Claywoman is withered and weathered, like something literally molded from clay and, by degrees, dried out. She’s the 500-million-year-old extra-terrestrial performance persona of the actor Michael Cavadias, andreappears every-so-often in public to much niche buzz. Last week, in the cabaret backroom at Pangea, she hosted an unscripted conversation with comedian Bridget Everett, which ranged and rambled from menopause to climate change. 

The makeup accounts for much of the initial shock of encountering Claywoman, but it is by no means all that is bizarre about her. She wears layers of tattered, earth-brown fabric. She speaks in a strange, high-pitched lilt, and she moves with insane slowness—Pangea’s layout required Cavadias to cross an entire Italian restaurant in full costume and character just to get onstage, which meant some confused, pasta-eating people in the front were treated to a drawn-out, unexplained, alien trudge.

Cavadis has been with this character on and off at least since 2009, when he made The Mystery of Claywoman, a mockumentary about a strange being traveling the universe “searching for souls to heal and planets to save.” He’s brought her back in various formats over the years—live shows, lectures, Q&As, short films with celebrity guest appearances—which has garnered her a cult-like following. At Pangea, people packed into the small space to see her, and all were seemingly game: when she asked her audience to follow along in some wacky guided meditation, it was hard to spot anyone opting out, or looking uncomfortable. The laughs came often, and easily.  

Conversationally, Claywoman brings things together with whiplash-inducing stream-of-consciousness. There was her specifically non-sexual friendship with Jesus; her musical visits with the dinosaurs (who, by the way, had nice singing voices, and a sound not unlike the Mamas and the Papas); and her predilection for dissociation during space travel. And about everything happening directly in front of her, she speaks with delightful, weird observance. “I like water,” she said at one point, taking a thoughtful sip from her glass, “because it doesn’t remind me of anything!” Cavadias created a character who has witnessed large swaths of the universe flourish and die, one who will (probably) be here long after humanity’s corner of existence has gone dark, too. And she’s still quite invested in the little things. 

What’s nice about Claywoman is the consistent perspective she brings to human minutiae. She seems to know it’s all less than consequential, and yet worth spending thoughtful time with (she could, of course, be literally anywhere else in the universe).
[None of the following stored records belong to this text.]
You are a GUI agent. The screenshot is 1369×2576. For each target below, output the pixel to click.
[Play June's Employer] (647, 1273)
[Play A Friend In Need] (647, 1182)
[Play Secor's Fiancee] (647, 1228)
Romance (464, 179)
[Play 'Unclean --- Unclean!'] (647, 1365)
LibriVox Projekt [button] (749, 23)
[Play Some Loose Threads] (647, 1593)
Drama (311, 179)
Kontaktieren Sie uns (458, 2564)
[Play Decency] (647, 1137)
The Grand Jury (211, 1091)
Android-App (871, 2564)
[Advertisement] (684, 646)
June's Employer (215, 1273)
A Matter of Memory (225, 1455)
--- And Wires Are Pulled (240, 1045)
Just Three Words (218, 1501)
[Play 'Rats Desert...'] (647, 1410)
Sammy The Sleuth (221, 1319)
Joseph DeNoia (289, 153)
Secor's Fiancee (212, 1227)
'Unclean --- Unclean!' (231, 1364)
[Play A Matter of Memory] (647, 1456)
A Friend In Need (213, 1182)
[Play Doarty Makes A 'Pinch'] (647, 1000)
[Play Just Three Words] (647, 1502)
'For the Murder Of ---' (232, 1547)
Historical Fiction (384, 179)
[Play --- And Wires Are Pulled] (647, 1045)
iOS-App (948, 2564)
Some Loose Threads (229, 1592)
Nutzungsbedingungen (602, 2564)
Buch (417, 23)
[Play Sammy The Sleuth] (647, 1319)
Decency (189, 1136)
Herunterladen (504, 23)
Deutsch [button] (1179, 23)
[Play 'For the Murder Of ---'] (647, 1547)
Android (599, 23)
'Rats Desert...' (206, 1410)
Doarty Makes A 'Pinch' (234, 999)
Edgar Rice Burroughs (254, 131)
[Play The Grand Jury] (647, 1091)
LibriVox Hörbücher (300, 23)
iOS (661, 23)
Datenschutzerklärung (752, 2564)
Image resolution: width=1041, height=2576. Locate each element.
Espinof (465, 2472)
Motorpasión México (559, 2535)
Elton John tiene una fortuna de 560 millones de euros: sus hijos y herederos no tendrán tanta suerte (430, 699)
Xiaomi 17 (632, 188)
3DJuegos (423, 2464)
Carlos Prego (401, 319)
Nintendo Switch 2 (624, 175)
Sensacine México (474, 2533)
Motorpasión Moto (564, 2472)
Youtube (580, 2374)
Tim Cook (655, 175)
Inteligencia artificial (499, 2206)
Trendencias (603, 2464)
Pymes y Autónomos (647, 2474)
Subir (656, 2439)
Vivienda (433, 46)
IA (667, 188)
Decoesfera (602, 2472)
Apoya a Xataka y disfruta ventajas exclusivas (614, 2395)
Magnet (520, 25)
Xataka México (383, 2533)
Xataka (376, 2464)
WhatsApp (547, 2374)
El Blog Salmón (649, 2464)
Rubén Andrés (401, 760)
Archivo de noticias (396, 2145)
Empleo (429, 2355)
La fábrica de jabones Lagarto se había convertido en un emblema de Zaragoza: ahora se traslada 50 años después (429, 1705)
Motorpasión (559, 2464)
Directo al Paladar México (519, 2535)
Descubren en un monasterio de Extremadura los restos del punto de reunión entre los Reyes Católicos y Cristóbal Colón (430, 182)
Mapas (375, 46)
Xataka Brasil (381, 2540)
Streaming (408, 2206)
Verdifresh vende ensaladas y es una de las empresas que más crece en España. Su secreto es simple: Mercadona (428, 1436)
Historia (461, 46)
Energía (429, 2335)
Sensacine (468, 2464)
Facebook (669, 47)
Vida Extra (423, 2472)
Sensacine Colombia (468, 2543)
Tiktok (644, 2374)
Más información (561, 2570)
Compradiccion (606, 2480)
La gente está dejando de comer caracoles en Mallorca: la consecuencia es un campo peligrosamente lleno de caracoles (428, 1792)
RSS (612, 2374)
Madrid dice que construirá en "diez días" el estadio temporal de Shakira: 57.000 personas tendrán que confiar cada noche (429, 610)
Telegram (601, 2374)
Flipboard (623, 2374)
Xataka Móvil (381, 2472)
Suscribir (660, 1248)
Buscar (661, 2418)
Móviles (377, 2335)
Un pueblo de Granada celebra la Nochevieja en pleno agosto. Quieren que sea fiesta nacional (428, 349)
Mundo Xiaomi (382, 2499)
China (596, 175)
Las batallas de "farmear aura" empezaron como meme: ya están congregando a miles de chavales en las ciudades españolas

Having been around the proverbial and celestial block, her message often sounds like take your time. Taste your water. Don’t get too hung up on the passing stuff. John Cameron Mitchell, who was in the audience at Pangea, asked Claywoman if she was following the impeachment proceedings. She said yes, with a slow sigh, but added a caveat: she’s noticed, over the millenia, that our kind is prone to political turmoil, so she’s not following this thing too closely. It’s merely a flare-up. 

That Claywoman is very concerned about climate change, on the other hand, is formidable. Nothing can be more than moderately urgent to an ancient or possibly immortal space being, but greenhouse gas emissions are grave enough that she’s moved to reappear, every once in a while, to talk to us about them. “We’re all specks of consciousness, wanting to sit here together!” she pointed out with enthusiasm, as evidence of what’s great about Earth; planets like this one don’t come around terribly often, as Claywoman can and does attest. Sitting in her presence can be quite a silly experience, but it’s also genuinely nice to be reminded that things down here are amazing, worth protecting. 

“I’ll be back in a month,” she promised her followers at the evening’s close. She left them with a joke, though an affectingly partial one: “That is, if your planet’s still here.”